La Comisión Europea ha decidido parar temporalmente el reloj en el análisis de la compra de Air Europa por parte de Iberia para recabar más información sobre la operación y sus consecuencias sobre la competencia.
El instrumento stop the clock se usa de manera habitual en este tipo de procesos y sirve para recabar información adicional sin consumir el tiempo reglamentado.
La investigación ya había entrado en una segunda fase de análisis, donde las autoridades comunitarias de Competencia son más exigentes.
Desde IAG, ya se ha manifestado su intención de trabajar para facilitar lo antes posible todos los datos solicitados que estén en su poder.
En este sentido, IAG ha expresado su deseo de que la Comisión Europea autorice con todas las garantías la compra de la aerolínea". Hace una semana, IAG envió al Ejecutivo comunitario su plan de cesión de rutas para garantizar que la fusión no supone un grave riesgo para la competencia.
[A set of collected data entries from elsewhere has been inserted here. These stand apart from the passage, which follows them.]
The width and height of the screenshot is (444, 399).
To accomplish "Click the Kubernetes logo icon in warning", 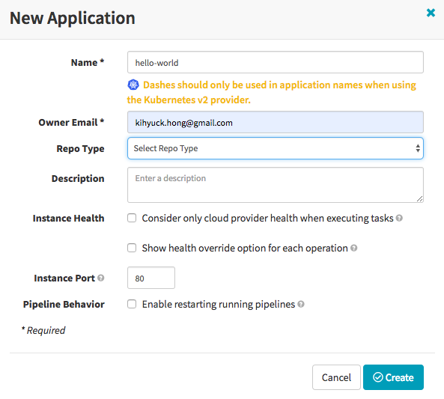I will (x=133, y=85).
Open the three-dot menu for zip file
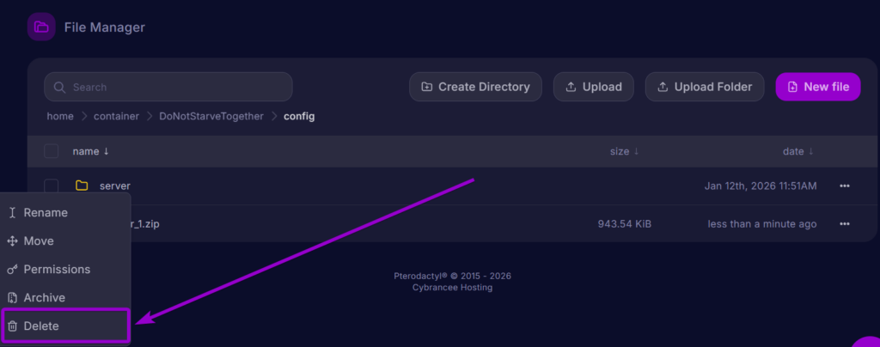This screenshot has width=880, height=347. (845, 224)
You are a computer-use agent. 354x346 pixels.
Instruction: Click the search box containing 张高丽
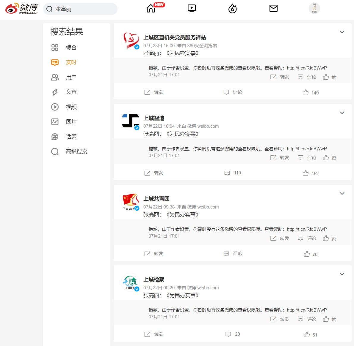click(80, 9)
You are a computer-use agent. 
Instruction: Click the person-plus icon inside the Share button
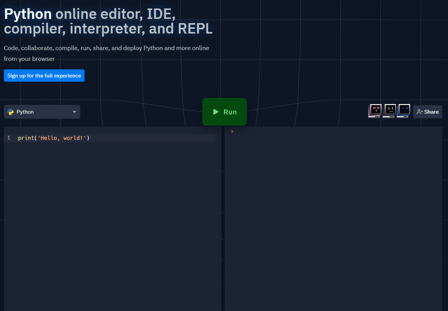[419, 111]
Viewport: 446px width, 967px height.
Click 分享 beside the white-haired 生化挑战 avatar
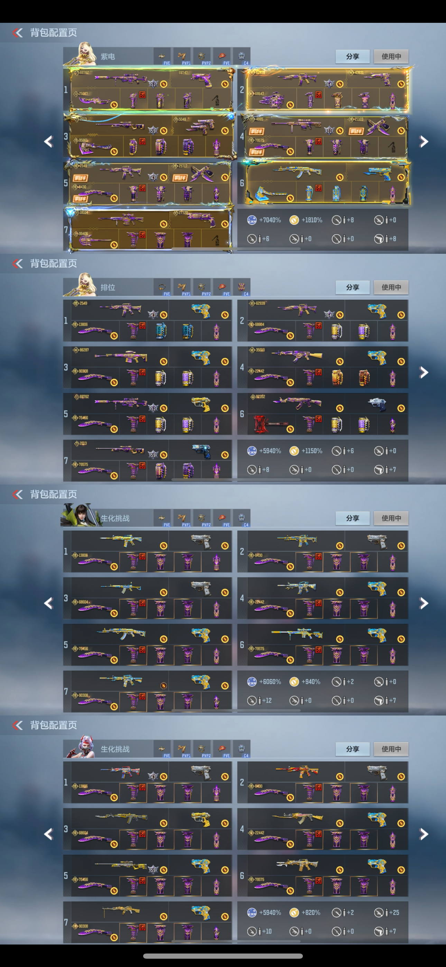point(353,749)
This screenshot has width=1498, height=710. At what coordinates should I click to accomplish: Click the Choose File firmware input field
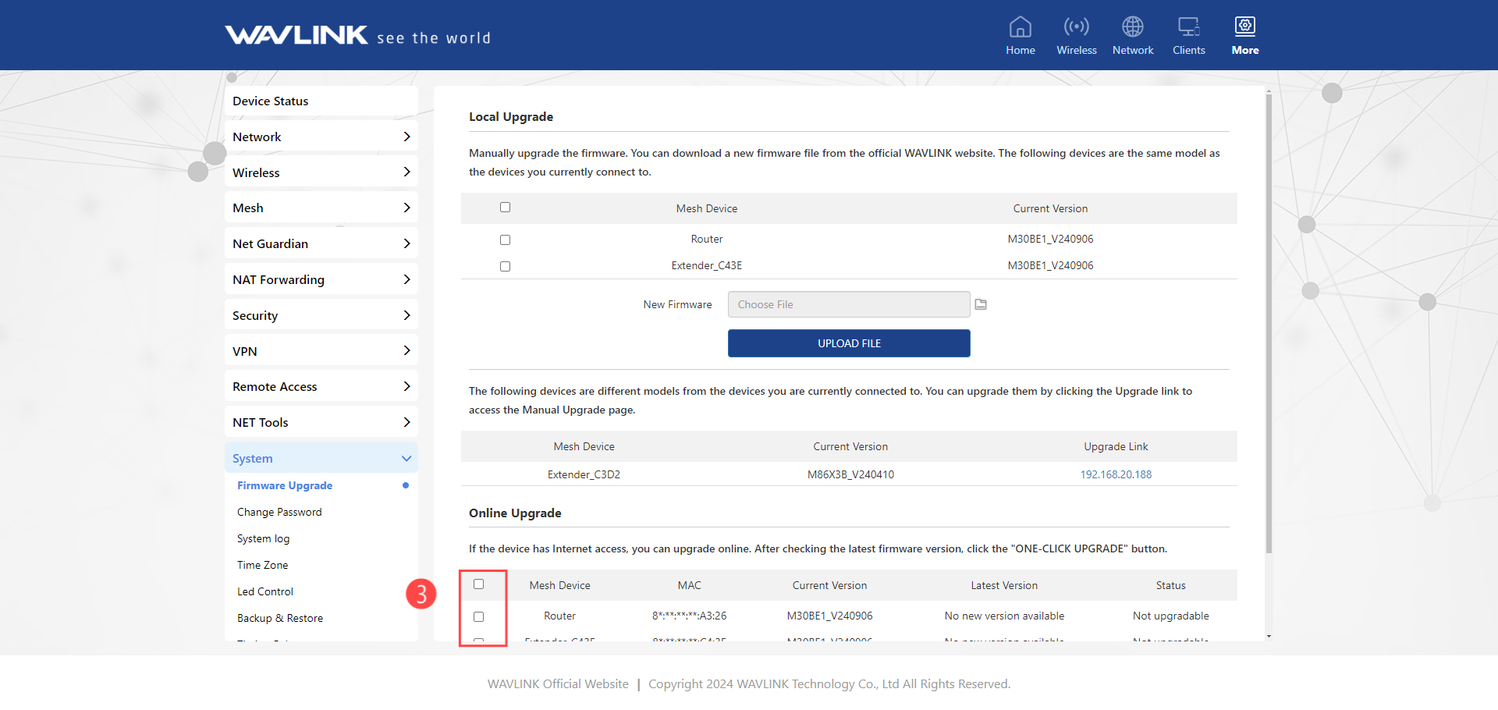(x=848, y=304)
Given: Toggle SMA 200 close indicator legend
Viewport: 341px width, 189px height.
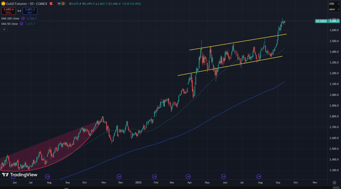Looking at the screenshot, I should pos(10,19).
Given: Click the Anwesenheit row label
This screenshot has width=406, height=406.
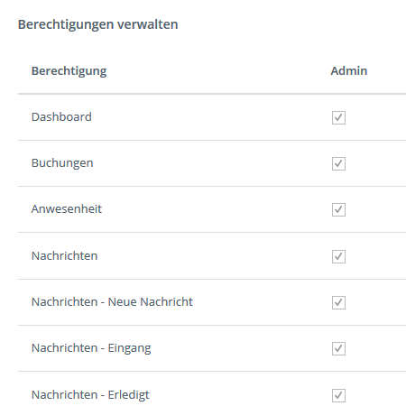Looking at the screenshot, I should (x=67, y=209).
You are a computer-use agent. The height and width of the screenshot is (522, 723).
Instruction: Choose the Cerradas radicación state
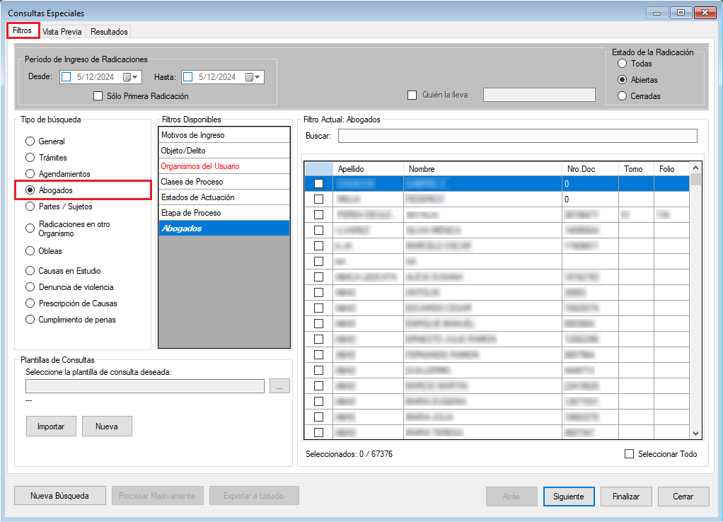623,96
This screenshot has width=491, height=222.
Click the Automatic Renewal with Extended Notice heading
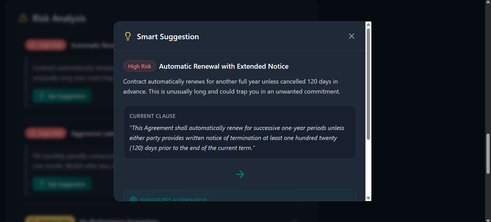(224, 66)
La matriz de Iberia presentó los denominados remedies de manera anticipada, puesto que no tenían obligación de hacerlo hasta dentro de dos meses. En este sentido, la compañía que dirige Luis Gallego presumía de haber hecho una propuesta "muy ambiciosa" que respondería "a las preocupaciones indicadas por la Comisión" y garantizaba "la entrada de nueva competencia en un amplio número de rutas".